配置华安电子50ETF收益可观且相对安全。从预期收益率来看,透支完明年基本面仍可获得16%的收益,线性外推2023年基本面价值增长28%,透支完后年基本面可获得48%的收益,配置收益较为可观,业绩透支合理故配置安全性高。
I hope the result would be:

{"etf_fund_name":"华安中证500低波ETF","index_name":"中证电子50指数"}

but in fact the result is:

    {
      "etf_fund_name": "华安中证电子50ETF",
      "index_name": "中证电子50指数"
    }

I think it an correct approach, that you limit inputs to an enum. But the problem is gpt4 is not respecting the limitation :thinking: Maybe translate to english first, where it has more experience?

Or separate out the calls, one call for the index, and then a separate call for the fund. Actually, not every fund is on every index, right?

Same here.

But, I just recorded this video on how to extract product names from a text using simple prompt engineering: https://www.youtube.com/watch?v=VdpneLeBkaE

thank you very much,as you can see, the correct answer of etf_fund_name is ''华安中证500低波ETF",but your answer is ‘华安中证电子50ETF’.
I will recommend your platform to some friends.
Have a nice day! :blush:

Thank you very much, but my problem is a little different from yours, I hope to find the most similar fund name in the list of fund names.
Have a nice day! :wink:

Good suggestions! I have tried it out, just got the same result.
Have a nice day! :wink:

Maybe the function description is fighting with the parameter name. The description leads the AI to think it should extract an entity from the prompt, which it does. The function name information_extraction also reinforces this. Maybe the heavy emphasis on extraction is overriding the fact it is an enum. So rename the function and change description to more like classification. Also, if the parameters are marked as required

Sorry I missed that :sweat_smile:
However, as mentioned, I just provided an example of how the prompt should look like- having a general description of the task needs to be done, along with the expected json structure.
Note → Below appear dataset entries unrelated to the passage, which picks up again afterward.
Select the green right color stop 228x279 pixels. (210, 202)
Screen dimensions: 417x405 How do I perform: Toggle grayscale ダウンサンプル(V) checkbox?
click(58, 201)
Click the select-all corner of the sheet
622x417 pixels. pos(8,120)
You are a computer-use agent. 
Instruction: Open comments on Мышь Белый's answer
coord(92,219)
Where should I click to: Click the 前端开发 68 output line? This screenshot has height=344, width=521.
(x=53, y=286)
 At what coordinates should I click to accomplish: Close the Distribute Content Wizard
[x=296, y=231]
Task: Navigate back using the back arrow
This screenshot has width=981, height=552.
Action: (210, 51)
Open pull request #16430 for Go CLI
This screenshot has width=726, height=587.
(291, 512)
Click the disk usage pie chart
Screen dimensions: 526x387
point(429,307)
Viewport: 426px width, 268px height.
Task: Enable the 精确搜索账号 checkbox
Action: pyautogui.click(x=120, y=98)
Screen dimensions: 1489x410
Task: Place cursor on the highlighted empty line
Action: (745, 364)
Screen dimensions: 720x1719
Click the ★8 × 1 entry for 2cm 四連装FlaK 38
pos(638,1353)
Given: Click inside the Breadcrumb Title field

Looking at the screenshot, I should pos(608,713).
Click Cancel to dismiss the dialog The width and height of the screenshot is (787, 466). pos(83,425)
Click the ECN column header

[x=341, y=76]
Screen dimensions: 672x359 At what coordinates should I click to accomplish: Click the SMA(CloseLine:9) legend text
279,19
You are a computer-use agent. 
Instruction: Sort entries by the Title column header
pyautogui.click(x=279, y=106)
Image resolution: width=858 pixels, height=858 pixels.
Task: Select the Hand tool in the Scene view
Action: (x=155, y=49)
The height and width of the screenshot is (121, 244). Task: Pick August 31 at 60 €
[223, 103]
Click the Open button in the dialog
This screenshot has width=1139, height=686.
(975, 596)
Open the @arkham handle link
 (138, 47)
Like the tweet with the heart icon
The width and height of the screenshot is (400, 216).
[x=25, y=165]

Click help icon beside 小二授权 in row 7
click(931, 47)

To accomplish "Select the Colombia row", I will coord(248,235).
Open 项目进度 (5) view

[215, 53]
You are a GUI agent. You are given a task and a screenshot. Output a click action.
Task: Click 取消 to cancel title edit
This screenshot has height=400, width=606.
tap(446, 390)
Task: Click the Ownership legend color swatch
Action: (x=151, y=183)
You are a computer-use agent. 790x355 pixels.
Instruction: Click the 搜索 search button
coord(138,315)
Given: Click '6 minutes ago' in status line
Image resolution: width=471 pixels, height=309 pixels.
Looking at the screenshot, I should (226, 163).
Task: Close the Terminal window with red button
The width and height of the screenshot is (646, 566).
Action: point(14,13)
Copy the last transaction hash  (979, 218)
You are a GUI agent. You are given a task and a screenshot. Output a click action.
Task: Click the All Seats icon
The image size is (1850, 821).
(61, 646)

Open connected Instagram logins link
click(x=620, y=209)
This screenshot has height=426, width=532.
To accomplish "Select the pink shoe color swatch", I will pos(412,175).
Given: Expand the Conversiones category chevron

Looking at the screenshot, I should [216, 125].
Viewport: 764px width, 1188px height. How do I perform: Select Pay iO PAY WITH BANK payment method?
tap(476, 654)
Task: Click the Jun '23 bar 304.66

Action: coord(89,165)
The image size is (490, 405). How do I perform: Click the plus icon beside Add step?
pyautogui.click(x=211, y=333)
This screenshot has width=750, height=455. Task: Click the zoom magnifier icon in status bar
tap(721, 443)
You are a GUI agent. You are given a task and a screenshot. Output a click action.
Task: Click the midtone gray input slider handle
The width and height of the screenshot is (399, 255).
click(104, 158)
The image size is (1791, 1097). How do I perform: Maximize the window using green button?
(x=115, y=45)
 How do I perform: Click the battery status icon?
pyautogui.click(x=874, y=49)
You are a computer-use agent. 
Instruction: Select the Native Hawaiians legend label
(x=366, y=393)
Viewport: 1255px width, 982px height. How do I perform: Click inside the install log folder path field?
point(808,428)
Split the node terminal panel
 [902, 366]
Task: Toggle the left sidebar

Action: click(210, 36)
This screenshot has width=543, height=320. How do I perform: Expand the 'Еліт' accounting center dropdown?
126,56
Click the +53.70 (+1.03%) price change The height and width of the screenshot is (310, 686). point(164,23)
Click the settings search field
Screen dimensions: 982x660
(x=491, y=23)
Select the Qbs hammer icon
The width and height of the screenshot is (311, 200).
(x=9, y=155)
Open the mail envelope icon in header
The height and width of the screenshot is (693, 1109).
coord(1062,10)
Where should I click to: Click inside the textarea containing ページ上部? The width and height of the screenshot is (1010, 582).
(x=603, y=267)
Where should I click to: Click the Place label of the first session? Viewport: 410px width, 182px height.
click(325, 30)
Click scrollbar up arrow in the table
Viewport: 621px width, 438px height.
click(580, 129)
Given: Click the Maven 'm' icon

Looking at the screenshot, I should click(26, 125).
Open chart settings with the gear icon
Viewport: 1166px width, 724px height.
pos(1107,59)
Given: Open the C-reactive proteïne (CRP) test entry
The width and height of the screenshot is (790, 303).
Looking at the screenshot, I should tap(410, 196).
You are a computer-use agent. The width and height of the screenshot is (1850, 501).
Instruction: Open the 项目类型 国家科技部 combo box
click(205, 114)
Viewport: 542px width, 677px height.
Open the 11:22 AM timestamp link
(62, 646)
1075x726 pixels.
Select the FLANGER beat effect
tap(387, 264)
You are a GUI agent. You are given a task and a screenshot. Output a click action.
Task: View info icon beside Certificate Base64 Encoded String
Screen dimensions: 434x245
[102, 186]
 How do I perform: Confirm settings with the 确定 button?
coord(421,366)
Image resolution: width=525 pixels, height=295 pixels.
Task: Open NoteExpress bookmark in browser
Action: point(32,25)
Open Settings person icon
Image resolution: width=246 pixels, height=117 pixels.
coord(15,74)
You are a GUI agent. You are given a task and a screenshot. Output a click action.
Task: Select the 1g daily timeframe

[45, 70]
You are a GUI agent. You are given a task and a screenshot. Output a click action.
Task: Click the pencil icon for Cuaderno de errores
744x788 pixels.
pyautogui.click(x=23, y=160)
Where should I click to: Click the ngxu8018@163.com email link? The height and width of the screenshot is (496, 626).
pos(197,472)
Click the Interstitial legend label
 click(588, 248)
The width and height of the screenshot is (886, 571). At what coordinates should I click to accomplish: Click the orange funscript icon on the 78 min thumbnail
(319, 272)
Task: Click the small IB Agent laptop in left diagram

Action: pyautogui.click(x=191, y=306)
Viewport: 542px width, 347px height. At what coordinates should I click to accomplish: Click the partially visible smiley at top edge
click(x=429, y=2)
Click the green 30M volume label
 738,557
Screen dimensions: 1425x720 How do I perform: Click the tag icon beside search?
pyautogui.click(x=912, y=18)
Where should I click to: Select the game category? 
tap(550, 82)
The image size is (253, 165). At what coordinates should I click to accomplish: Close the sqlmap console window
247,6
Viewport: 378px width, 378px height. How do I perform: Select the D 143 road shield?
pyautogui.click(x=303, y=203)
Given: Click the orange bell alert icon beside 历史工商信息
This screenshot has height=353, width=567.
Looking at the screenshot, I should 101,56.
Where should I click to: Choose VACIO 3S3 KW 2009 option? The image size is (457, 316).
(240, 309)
I thought your case was a simple case of extraction, but now I understand it isn’t:
The incorrect output ‘华安中证电子50ETF’ is provided in the input, while the expected one ‘华安中证500低波ETF’ is not- so, what is exactly the work needs to be done here? why are you expecting ‘华安中证500低波ETF’ in the output?
You can change the instruction in my example prompt to the case you care about (possibly in Chinese) and see what works best.

I made a gpt for it, with the prompt:
华安电子50ETF于2021年1月8日上市。基金简称华安中证电子50ETF,跟踪标的为中证电子50指数(931461.CSI,指数简称:电子50),基金经理为许之彦博士。

I got an value of:

"华安中证500低波ETF"

Its correct, right? Maybe you were using API with only GPT3 and not GPT4?